Merriam-Webster Declares ‘Slop’ as 2025 Word of the Year

Merriam-Webster names 'slop' word of the year, highlighting AI's role in content creation.

Merriam-Webster, a leading American dictionary, has declared ‘slop’ as the word of the year. It refers to “low-quality digital content, typically generated on a large scale by artificial intelligence.”

“Like slime or mud, slop has the moist sound of something you don’t want to touch. Slop seeps into everything,” the company wrote.

According to the company, in the age of artificial intelligence, this term is meant to convey “a tone that is less about fear and more about mockery” towards the technology.

“It’s such a vivid word. It is part of the transformative technology — AI — and what people find fascinating, annoying, and a bit amusing,” commented Merriam-Webster President Greg Barlow.

In 2025, slop was ubiquitous as journalists and experts attempted to describe how platforms like OpenAI’s Sora and Google’s Gemini Veo are transforming the internet.

Thanks to a new generation of media content generators, there are books, podcasts, songs, TV commercials, and films created with the help of artificial intelligence. According to one study, nearly 75% of new web materials are related to AI in some form.

The emergence of these tools has even led to the so-called “slop economy,” where the surplus of such content can be used to generate advertising revenue.
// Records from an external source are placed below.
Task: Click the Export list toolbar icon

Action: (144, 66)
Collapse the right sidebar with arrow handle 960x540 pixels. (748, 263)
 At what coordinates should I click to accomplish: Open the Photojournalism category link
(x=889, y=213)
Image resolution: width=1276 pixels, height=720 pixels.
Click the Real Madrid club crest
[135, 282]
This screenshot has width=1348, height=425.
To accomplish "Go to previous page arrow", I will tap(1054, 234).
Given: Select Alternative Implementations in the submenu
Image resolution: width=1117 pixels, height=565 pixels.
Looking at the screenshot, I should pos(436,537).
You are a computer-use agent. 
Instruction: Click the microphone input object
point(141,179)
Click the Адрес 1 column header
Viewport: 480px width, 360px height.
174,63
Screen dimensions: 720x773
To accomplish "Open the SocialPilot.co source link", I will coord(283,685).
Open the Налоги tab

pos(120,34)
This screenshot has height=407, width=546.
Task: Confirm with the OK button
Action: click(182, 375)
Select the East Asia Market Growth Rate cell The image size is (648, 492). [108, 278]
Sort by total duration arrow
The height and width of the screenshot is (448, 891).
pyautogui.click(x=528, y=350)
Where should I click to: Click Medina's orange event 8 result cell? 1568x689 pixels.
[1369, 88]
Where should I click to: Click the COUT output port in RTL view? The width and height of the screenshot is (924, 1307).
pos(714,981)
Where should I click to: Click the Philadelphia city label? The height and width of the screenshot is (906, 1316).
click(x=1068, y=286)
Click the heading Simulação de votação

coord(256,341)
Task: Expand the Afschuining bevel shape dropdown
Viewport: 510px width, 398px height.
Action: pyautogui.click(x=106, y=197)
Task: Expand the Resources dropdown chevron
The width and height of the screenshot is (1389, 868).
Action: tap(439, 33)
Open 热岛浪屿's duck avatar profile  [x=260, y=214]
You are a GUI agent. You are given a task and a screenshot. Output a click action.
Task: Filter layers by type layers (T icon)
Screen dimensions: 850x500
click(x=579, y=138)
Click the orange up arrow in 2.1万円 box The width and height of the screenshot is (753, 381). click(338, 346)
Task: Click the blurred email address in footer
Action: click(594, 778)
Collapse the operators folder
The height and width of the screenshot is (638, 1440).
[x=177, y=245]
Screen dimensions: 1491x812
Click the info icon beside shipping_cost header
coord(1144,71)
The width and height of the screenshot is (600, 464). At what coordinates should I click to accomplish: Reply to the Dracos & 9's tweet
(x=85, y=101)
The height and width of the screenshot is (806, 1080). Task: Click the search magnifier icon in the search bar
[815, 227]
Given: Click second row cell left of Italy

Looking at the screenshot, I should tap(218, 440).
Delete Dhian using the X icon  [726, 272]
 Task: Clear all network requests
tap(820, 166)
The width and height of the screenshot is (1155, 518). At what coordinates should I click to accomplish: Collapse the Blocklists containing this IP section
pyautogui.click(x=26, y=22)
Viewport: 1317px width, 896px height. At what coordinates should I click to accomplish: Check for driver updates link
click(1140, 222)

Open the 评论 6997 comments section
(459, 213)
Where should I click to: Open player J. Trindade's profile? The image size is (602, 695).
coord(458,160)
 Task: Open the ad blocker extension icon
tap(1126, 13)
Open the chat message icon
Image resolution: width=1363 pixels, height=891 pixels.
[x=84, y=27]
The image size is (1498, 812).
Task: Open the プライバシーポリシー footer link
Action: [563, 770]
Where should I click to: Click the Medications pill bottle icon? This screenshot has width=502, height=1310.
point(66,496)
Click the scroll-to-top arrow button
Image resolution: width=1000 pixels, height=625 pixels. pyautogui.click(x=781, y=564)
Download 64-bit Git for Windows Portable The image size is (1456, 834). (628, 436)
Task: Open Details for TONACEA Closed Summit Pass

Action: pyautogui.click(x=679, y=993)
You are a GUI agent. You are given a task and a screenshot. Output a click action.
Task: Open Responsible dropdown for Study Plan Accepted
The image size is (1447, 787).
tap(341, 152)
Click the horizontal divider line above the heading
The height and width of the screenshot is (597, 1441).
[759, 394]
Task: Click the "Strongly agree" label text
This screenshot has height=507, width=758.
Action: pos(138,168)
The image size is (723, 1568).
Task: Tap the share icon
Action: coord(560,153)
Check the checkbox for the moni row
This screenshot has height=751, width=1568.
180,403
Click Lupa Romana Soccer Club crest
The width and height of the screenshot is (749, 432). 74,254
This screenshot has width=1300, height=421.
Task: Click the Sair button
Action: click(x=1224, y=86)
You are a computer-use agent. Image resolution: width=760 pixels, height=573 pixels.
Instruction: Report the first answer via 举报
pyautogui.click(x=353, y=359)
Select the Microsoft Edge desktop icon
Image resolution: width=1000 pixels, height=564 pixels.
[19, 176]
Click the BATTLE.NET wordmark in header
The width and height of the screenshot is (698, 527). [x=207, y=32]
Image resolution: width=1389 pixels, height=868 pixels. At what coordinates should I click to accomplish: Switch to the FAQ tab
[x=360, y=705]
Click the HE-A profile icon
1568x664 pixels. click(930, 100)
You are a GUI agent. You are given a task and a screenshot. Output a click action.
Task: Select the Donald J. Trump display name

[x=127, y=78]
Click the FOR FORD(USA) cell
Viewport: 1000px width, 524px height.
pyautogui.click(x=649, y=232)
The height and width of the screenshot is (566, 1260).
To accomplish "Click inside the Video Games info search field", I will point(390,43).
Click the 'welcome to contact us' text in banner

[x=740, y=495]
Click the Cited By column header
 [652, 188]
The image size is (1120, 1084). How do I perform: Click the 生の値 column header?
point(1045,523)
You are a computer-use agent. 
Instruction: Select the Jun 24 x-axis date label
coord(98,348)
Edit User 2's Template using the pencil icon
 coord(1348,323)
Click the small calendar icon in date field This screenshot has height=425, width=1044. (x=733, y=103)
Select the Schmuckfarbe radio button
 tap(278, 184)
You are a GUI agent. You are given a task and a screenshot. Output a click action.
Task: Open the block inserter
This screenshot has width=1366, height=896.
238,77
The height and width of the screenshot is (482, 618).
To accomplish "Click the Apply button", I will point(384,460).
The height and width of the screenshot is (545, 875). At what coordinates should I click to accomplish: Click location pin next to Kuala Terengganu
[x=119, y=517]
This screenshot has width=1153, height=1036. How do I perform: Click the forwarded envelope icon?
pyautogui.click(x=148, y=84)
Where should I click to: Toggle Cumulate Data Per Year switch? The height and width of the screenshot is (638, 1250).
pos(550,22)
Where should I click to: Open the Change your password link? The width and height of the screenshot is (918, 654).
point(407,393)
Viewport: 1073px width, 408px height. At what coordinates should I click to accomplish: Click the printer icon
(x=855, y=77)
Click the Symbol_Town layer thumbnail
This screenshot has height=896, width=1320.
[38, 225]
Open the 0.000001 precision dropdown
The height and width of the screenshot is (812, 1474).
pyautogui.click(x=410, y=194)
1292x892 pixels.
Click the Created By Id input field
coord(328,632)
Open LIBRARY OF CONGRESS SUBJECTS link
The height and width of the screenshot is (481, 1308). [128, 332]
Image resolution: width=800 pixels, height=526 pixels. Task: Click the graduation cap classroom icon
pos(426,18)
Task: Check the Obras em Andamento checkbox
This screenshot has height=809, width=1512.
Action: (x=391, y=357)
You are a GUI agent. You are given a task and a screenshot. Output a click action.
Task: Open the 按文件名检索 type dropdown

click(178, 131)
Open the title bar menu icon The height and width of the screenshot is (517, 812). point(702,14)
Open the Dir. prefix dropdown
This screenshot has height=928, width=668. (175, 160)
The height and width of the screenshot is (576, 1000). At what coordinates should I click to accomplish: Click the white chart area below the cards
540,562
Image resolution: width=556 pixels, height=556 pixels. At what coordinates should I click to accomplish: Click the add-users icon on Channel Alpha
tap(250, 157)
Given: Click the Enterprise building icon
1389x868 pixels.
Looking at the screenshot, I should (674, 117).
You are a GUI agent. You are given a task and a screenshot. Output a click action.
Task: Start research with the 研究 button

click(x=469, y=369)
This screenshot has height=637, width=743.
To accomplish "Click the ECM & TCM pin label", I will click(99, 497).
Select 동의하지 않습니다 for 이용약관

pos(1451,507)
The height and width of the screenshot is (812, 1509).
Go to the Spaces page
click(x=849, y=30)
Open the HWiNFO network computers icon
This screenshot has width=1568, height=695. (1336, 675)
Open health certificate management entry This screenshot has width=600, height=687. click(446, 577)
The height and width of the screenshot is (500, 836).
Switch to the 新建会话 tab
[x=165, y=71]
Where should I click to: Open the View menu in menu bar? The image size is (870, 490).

Critics fear the rise of a polarized digital society, where some can afford higher-quality paid material, while others cannot. The latter will receive a “digital diet of slop, poor in informational value.”

Merriam-Webster is a publisher and dictionary of the English language in the United States. It is considered one of the most authoritative sources for meanings, pronunciations, word histories, and proper usage.

It is not the only one to assign the title to an AI-related term. For Macquarie Dictionary, it was AI slop, Oxford Dictionary chose ragebait, and Collins Dictionary settled on vibe coding.

Back in 2019, the Chinese magazine “Yao Wen Jiao Zi” published a traditional list of the most popular words and phrases. Among others, it included the term “blockchain.”